→ Tasks for this exercise:
• a. Please list every year given as a number in the passage about Hett's book on Weimar Germany.
• b. Using the passage about Hett's book on Weimar Germany, decide whether each statement agrees with it. Answer yes or no for each and quote the words that decide it.
(i) Hitler won 37.6 percent of the popular vote in 1932.
(ii) The Communist revolution in Germany succeeded.
(iii) Homosexuality was illegal in Weimar Germany.
• c. Extend the passage about Hett's book on Weimar Germany, starting after its last sentence.

→ Passage to read:
════════════════════

Benjamin Carter Hett’s THE DEATH OF DEMOCRACY: Hitler’s Rise to Power and the Downfall of the Weimar Republic is a month-by-month account of the politics of the years leading up to the Nazi conquest of power in Germany.

Hett described how Hitler went from 2.8 percent of the popular vote in the 1928 elections to 37.6 percent in 1932,  how he leveraged Nazi voting strength to make himself chancellor by legal means in 1933 and how all pretense of legality ended in the “night of the long knives” in 1934.

That was when Hitler destroyed all remnants of legality by simply ordering the execution-style murder of his opponents, including dissidents in the Nazi party.

Adolph Reed Jr. said in an Interview that Hett’s book is not only good in itself, but it throws light on contemporary U.S. politics.  In fact it does have lessons for the present-day United States, although not in a straightforward or obvious way.

A number of European countries, following defeat in World War One and with middle classes threatened by powerful Communist movements, became right-wing dictatorships.  Fascist Italy led the way.

Germany followed a different path.  A Communist revolution was crushed by a government supported by Social Democrats.   Socialists then joined forces with the Catholic Center Party and moderate conservative parties to form a democratic government.

The democratic coalition worked for a number of years.  The economy recovered.  Inflation was curbed.

Germany became a model for democratic socialism.  Labor unions were powerful.  The government provided compulsory wage arbitration and a strong social safety net.  Homosexuality and abortion were legal.

But, like today’s USA, Weimar Germany struggled with the issue of globalization vs. economic nationalism.

════════════════════

→ Information shown:
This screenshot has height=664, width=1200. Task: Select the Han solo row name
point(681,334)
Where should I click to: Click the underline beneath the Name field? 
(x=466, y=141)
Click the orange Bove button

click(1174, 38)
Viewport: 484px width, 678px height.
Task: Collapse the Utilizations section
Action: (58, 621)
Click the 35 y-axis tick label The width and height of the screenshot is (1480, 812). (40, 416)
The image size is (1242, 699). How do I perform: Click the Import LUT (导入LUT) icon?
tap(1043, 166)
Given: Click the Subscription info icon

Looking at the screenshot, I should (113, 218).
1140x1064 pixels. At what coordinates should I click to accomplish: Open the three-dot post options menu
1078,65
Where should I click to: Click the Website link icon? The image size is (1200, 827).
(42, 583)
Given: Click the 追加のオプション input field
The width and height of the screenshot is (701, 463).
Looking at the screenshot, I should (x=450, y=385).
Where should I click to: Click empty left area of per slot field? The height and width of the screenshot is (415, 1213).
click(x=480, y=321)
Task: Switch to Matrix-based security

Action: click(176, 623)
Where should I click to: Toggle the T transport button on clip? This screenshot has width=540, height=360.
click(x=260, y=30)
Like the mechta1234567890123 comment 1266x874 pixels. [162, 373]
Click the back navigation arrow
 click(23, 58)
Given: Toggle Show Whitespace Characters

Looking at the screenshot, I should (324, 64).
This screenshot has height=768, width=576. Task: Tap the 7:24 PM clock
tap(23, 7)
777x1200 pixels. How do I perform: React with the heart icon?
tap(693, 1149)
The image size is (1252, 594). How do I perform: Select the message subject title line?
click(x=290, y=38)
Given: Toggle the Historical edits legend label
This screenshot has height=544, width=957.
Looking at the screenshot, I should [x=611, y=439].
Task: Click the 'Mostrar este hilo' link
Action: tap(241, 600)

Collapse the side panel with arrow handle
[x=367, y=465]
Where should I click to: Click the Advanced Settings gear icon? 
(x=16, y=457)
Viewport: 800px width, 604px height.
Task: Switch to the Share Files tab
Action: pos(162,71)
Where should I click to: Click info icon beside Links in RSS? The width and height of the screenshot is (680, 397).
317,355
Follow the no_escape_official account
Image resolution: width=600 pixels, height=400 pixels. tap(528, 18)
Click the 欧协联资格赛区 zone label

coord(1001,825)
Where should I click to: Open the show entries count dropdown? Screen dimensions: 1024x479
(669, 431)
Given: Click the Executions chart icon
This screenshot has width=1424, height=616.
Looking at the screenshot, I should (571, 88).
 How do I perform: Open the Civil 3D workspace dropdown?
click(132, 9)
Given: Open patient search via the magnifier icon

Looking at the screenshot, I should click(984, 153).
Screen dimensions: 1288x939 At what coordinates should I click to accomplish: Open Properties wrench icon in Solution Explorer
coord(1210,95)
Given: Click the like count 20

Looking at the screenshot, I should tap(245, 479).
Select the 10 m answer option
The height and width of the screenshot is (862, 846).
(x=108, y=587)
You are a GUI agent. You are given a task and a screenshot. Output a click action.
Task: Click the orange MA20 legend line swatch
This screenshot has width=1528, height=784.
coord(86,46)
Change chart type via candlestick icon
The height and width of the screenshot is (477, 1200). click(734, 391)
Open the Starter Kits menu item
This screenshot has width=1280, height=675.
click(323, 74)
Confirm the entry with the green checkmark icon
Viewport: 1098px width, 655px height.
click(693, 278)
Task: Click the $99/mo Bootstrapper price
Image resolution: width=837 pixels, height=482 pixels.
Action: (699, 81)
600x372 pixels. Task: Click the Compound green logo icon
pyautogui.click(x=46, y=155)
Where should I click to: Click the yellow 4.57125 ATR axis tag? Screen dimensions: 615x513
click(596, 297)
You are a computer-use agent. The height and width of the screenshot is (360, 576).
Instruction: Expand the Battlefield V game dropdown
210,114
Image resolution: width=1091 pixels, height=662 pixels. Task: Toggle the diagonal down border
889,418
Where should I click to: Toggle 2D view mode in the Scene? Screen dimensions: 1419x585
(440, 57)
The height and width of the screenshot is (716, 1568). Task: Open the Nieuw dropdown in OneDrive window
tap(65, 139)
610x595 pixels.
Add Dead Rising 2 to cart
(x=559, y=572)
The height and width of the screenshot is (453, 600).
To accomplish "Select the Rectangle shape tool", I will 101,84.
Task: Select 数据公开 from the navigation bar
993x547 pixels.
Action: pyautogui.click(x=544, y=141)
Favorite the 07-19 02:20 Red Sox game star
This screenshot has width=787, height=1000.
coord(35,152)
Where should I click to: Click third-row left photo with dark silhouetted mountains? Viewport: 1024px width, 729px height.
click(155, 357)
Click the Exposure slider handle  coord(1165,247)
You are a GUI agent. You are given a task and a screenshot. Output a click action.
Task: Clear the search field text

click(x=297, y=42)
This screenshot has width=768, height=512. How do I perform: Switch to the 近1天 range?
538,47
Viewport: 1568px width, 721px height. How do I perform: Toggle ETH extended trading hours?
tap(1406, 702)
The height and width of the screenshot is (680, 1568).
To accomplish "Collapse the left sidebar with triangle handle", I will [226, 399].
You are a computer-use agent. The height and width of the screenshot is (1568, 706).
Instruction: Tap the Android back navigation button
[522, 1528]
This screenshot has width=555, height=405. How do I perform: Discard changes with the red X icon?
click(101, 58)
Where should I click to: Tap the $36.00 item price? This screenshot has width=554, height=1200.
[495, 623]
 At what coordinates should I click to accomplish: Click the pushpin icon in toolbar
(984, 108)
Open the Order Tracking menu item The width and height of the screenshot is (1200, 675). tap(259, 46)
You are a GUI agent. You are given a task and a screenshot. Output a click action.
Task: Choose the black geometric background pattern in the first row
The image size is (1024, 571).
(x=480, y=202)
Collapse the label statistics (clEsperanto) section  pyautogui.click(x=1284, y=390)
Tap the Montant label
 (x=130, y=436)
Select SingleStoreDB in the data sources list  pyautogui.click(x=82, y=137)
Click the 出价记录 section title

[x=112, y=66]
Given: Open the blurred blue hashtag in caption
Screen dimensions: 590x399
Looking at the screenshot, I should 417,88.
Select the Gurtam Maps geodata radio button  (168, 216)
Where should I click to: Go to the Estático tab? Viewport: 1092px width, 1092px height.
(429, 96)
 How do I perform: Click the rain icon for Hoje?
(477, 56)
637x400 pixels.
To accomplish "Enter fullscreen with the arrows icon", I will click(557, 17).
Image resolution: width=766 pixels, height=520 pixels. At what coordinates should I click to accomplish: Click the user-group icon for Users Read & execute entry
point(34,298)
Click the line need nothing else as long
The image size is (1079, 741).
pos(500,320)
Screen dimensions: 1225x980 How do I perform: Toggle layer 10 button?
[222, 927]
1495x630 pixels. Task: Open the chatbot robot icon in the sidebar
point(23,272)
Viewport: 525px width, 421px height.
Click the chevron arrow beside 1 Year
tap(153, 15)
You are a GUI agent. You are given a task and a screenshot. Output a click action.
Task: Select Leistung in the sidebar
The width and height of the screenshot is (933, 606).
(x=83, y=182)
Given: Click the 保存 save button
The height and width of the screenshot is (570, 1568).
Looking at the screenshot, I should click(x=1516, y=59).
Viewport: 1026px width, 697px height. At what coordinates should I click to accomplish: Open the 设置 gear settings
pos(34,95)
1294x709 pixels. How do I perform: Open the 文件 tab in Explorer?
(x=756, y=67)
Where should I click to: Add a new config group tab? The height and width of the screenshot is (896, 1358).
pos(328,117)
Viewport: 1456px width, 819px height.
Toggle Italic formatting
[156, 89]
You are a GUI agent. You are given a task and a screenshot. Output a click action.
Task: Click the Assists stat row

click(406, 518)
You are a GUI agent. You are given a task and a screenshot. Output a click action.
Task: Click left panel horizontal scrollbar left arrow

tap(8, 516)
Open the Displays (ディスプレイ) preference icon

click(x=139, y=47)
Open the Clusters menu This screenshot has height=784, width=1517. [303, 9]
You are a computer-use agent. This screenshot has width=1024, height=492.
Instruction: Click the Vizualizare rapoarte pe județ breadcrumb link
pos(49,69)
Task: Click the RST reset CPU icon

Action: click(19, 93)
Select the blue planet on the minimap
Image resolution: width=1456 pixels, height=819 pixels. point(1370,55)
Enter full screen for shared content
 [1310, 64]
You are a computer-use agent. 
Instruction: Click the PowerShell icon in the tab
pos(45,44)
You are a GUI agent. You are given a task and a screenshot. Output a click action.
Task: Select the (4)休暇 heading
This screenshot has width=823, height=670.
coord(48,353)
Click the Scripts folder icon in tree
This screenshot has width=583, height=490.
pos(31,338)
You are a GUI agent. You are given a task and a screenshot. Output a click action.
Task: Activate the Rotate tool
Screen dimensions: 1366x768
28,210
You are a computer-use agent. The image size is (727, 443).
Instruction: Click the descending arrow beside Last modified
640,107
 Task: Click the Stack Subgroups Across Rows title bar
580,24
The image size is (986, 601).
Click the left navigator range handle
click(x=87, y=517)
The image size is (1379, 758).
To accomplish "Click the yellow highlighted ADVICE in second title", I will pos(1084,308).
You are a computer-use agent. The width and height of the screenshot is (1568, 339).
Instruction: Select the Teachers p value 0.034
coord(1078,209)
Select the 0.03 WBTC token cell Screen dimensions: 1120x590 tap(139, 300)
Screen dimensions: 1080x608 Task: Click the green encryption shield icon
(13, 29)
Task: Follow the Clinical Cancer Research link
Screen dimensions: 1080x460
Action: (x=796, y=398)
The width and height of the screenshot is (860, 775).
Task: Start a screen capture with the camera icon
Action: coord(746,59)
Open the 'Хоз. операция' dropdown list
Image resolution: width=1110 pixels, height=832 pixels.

════════════════════

→ Responses per task:
• a. 1928, 1932, 1933, 1934

• b.
(i) Yes: "to 37.6 percent in 1932"
(ii) No: "A Communist revolution was crushed by a government supported by Social Democrats."
(iii) No: "Homosexuality and abortion were legal."

• c.
One big issue Weimar Germany had in common with the present-day USA was the question of globalization vs. economic nationalism.

The governing coalition accepted the need to pay reparations for Germany’s supposed guilt for starting World War One and to back their currency with gold.  Both were seen as the price of participating in the world economy.

The right-wing nationalists, including the Nazis, objected to these policies because they denied Germany the means to pay for rearmament and a large army.  They also objected to globalization on principle.  The Nazis wanted to end reparations, abrogate international trade treaties, limit foreign trade and make Germany as self-sufficient as possible.

The refugee crisis was another big issue.  An estimated 1.5 million refugees entered Germany between 1918 and 1922.  Most of them were Germans from former German territory in France and Poland, and many were refugees from Bolshevik Russia, but a lot of them were Jews.

Many Germans worried about their country’s inability to secure its borders. The Nazi position was to expel all refugees and also all Jews, refugees or not.

Weimar Germany had its own version of identity politics, which however was based on social class and religion rather than race, ethnicity, gender or sexual orientation.  By identity politics, I mean politics based on an affirmation that your own group is good and other groups are bad, rather than politics based on getting what you and your group want.

The identity group to which the Nazis and other right-wing nationalists appealed were the rural and middle-class German Protestants.  The American and British image of Weimar Germany is based on Berlin, but more than a third of Germans lived in villages of fewer than 2,000 people.  Rural Protestants tended to be highly religious, respectful of authority and nostalgic for the Germany of Kaiser Wilhelm.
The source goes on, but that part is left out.